はじめに
同和問題の解決のためには,昭和44年の同和対策特別措置法施行以来,日本国憲法・教育基本法に保障された基本的人権並びに教育の機会均等にかかわる国民的課題であり,民主主義確立の基本的課題として,30有余年にわたって各種の地域改善と教育,啓発がなされてきたところであります。
しかしながら,「人権の世紀」といわれる21世紀を迎えても,以前に比較して向上は,認められるものの,なお心理的差別や結婚・進学上の差別実態は,解消されたとは言い難い状況にあります。
このことを,同和地区を含む本校としては,強く認識し,地域の実態に学びかつ連携を取りながら,教育・啓発を推進し,人権教育及び同和教育のさらなる充実をめざしています。
こうした中,備前市教育研修所より,13年度の同和教育推進校としての研究指定を受けました。
そこで,「一人一人の人権を尊重し,互いに認め合い支え合う伊里っ子の育成」と研究主題を定めて,次の基本的な考え方のもとに,研究,実践に取り組みました。
(1)岡山県同和教育基本方針」及び「備前市同和教育基本方針」に基づき,さらに「人権教育のための国連10年に関する国内行動計画」及び「人権教育及び人権啓発の推進に関する法律」を踏まえ,同和教育を人権教育の重要な柱ととらえ,人権教育及び同和教育を推進する。
(2)国語科,社会科,生活科,道徳,特別活動,総合的な学習に重点を置き,相互の関連を図りながら,指導することにより,人権・部落問題学習の充実に努める。
(3)互いに認め合い支え合って,差別や不合理なことを許さず,みんなで解決していこうとする集団づくりに努める。

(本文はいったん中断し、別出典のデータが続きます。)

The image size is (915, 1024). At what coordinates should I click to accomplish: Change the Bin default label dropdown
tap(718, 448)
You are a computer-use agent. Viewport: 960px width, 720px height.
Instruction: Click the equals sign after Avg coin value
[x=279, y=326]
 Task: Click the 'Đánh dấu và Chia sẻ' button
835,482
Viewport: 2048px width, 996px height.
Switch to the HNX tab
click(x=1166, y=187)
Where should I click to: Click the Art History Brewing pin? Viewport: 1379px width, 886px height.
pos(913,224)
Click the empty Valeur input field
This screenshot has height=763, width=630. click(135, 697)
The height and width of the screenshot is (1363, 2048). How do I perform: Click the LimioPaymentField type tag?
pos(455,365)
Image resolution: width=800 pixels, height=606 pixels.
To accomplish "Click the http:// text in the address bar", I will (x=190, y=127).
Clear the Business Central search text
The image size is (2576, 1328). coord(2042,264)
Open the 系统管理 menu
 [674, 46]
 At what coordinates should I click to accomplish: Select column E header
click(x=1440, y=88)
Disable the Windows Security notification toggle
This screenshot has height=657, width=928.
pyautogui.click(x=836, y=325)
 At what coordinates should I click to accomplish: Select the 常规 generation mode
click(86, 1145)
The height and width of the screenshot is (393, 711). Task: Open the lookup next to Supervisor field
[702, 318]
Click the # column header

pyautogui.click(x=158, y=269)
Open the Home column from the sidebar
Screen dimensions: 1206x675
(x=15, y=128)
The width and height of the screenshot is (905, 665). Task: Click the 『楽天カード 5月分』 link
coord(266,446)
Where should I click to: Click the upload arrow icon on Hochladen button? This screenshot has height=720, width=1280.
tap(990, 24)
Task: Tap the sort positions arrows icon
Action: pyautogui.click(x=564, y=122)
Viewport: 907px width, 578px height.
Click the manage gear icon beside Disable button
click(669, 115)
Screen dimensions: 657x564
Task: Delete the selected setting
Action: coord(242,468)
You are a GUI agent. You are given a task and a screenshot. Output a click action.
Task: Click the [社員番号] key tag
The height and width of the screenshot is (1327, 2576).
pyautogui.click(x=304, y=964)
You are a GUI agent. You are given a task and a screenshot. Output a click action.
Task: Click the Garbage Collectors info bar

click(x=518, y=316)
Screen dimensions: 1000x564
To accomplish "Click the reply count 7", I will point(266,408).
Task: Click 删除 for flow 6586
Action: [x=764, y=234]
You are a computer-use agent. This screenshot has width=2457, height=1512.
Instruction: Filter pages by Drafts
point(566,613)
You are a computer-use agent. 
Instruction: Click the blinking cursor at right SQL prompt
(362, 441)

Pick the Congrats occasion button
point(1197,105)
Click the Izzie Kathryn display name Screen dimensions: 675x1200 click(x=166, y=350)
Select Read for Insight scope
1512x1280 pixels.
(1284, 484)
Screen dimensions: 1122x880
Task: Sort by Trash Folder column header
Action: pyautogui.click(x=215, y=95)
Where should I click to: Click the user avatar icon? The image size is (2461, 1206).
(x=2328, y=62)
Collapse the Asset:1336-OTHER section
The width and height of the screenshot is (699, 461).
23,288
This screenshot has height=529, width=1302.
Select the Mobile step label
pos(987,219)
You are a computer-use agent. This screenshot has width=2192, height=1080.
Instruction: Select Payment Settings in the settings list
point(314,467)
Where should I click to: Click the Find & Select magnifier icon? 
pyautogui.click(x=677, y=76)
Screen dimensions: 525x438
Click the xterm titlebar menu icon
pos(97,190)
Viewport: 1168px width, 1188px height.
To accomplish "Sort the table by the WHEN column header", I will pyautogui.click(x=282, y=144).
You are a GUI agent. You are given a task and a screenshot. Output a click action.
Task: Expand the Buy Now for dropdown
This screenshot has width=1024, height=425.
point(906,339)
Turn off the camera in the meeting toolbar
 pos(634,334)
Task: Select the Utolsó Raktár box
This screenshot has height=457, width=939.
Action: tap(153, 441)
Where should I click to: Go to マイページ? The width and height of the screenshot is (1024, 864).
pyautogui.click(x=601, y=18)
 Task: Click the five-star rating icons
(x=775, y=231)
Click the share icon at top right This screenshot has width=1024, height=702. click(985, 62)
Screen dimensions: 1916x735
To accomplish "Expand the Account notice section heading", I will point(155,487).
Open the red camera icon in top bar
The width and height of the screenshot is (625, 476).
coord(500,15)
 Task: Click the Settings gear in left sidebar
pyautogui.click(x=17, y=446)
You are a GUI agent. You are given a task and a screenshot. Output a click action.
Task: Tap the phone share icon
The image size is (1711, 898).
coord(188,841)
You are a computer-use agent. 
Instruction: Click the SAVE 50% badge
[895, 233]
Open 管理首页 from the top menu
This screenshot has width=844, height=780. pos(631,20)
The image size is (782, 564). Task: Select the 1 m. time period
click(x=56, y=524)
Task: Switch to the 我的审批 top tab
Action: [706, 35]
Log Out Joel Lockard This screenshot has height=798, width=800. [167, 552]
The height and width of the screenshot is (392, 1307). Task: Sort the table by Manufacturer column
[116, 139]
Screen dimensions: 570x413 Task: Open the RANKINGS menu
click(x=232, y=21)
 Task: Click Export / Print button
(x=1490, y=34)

(4)児童一人一人の教育課題を明らかにするとともに,能力や個性の伸長を図り,進路の保障に努める。
(5)教職員研修を充実させ,同和問題をはじめとする人権問題についての認識を深めるとともに,指導力の向上に努める。
(6)家庭,地域との連携を深めるとともに保育園,幼稚園,小学校,中学校との連携を図り,一貫した指導となるように努める。
本日ここに,本校のこれまでのささやかな実践の一端を公開し,皆様のご意見・ご指導を賜りたく思います。
終わりになりましたが,本研究推進にあたり,終始ご指導,ご助言をいただきました備前市教育委員会,備前市同和教育研究会並びに関係の諸先生方に厚く感謝と御礼申し上げます。